◆ **The problem**
A verbatim copy is needed of the lines below from the one containing "Where should I" up to and including the one containing "yield opportunities are", excluding pictures.
(Provided information)
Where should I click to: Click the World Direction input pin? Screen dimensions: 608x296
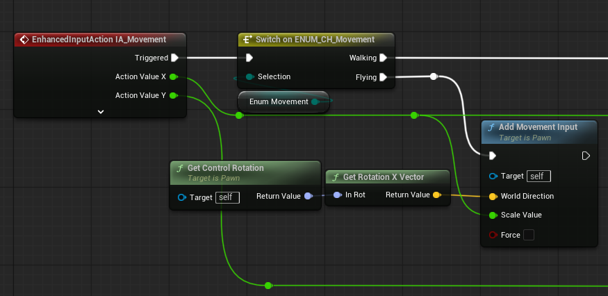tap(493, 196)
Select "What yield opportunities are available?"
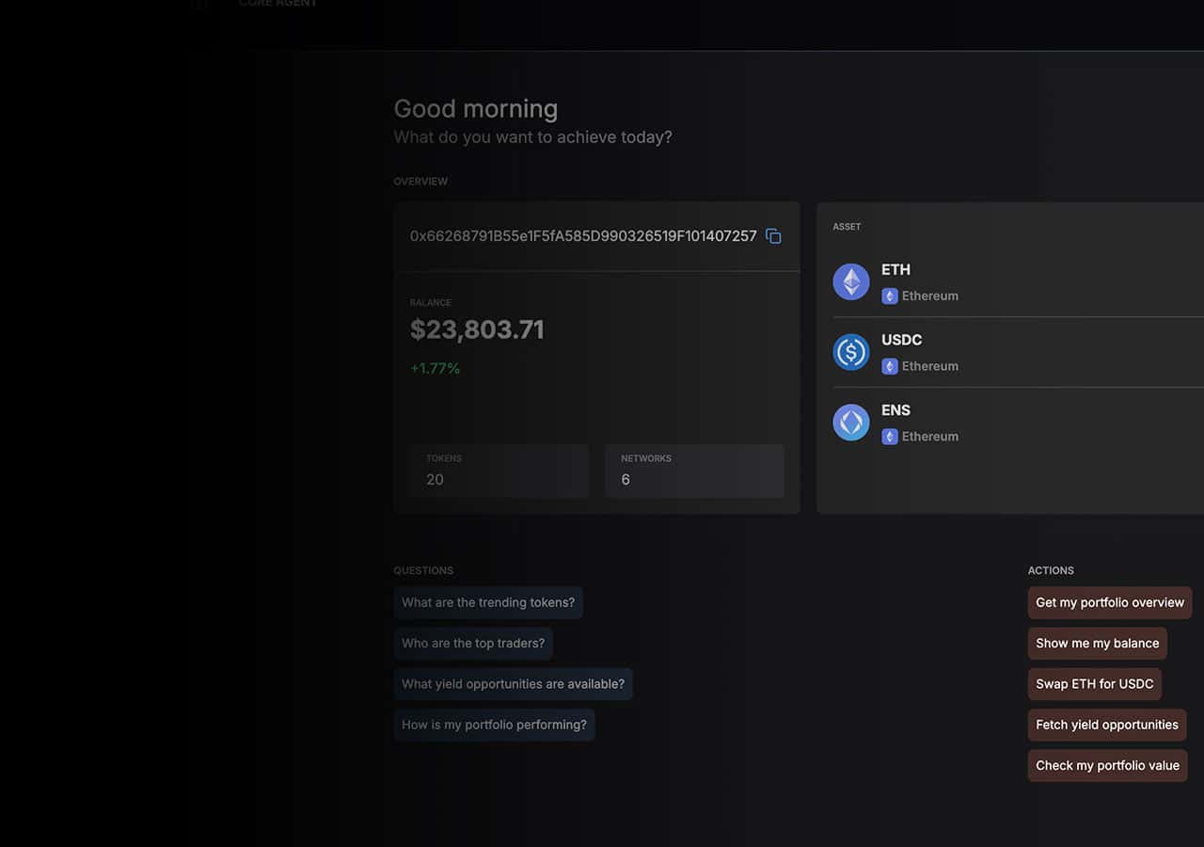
(End Provided information)
(Provided information)
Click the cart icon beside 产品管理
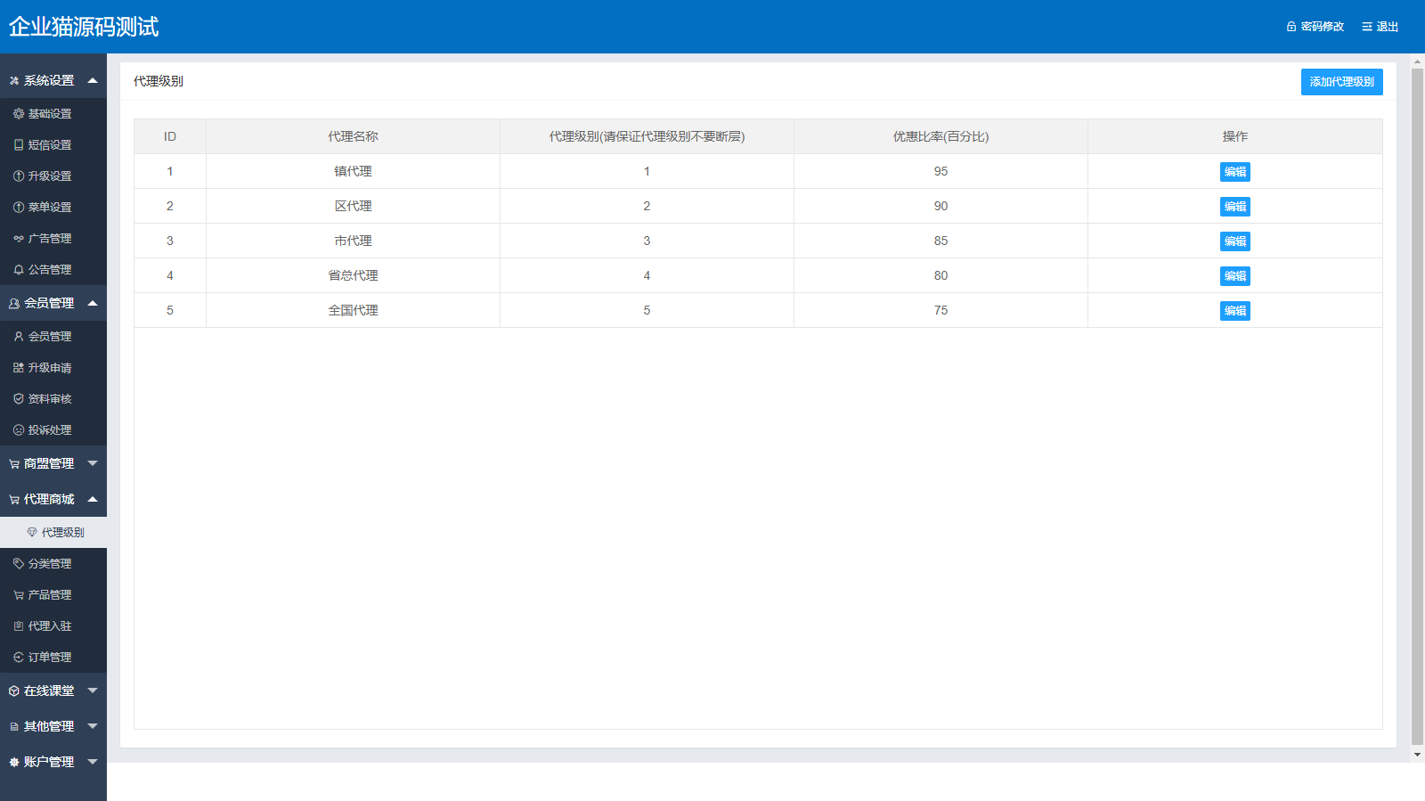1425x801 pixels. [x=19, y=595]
(End Provided information)
◆ **Task solution**
Where should I click to: Click the World Direction input pin? Screen dimensions: 608x296
tap(493, 196)
Select "What yield opportunities are available?"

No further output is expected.